19 By the sweat of your face
you shall eat bread,
till you return to the ground,
for out of it you were taken;
for you are dust,
and to dust you shall return.” (Genesis 3:17-19)
6. Remember the mercy of God
And yet, our God is merciful, and loves to show his power and goodness to his people. Pray for healing. Call for a priest or deacon to anoint you. Ask intercessors to lift you up, that your whole person: body, mind, soul, and spirit might be healed. Ultimately, this is God’s promise for every believer in the New Heavens and New Earth. We are not Gnostics. As C.S. Lewis reminds us, “God likes matter. He created it.” God cares for you – the whole you.
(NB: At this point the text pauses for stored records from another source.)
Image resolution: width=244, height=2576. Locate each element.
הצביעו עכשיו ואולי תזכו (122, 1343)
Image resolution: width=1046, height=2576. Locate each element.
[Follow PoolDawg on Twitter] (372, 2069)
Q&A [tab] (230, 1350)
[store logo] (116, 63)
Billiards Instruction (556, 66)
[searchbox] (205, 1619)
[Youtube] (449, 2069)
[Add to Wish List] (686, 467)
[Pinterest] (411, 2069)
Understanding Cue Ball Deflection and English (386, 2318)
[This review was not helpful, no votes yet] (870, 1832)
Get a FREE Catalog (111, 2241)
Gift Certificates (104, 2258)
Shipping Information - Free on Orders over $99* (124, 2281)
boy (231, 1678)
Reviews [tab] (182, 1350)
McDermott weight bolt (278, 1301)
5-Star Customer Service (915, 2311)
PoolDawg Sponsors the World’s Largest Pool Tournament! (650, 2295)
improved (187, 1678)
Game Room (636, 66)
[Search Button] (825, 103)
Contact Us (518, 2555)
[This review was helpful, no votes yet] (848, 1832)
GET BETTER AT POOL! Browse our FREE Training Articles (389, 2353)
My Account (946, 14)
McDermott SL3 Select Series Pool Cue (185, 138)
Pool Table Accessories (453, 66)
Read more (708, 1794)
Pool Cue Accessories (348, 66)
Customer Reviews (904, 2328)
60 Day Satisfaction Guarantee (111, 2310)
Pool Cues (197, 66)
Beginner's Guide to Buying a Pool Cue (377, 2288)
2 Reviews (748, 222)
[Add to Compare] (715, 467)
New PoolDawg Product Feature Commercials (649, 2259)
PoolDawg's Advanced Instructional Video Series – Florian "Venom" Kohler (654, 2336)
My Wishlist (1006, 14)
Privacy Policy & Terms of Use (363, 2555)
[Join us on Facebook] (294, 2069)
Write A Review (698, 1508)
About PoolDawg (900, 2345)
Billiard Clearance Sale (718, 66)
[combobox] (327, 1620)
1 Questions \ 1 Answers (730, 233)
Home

14 Is anyone among you sick? Let him call for the elders of the church, and let them pray over him, anointing him with oil in the name of the Lord. 15 And the prayer of faith will save the one who is sick, and the Lord will raise him up. And if he has committed sins, he will be forgiven. 16 Therefore, confess your sins to one another and pray for one another, that you may be healed. (James 5:14-16)
7. Remember the hope of the resurrection
The preface for Ministry to the Dying in the Book of Common Prayer says this:
For Christians, death is a defeated enemy. In Christ, death has become the gateway to everlasting life. As St. Paul reminded the Church at Corinth:
Death is swallowed up in victory.
O death, where is your victory?
O death, where is your sting?”
The sting of death is sin, and the power of sin is the law. But thanks be to God, who gives us the victory through our Lord Jesus Christ. (1 Corinthians 15:55-57)
Your sickness can only hold you for so long. Death will not hold the Christian captive. It cannot. For us, death is but the gateway to life.
In a time of sickness, you are called to remember that death is not only the last enemy to be destroyed, death is your last enemy to be destroyed. After that, Christ is all. It is both a finish line and a brand new beginning, consummated in a body that will be gloriously free from death and all its effects.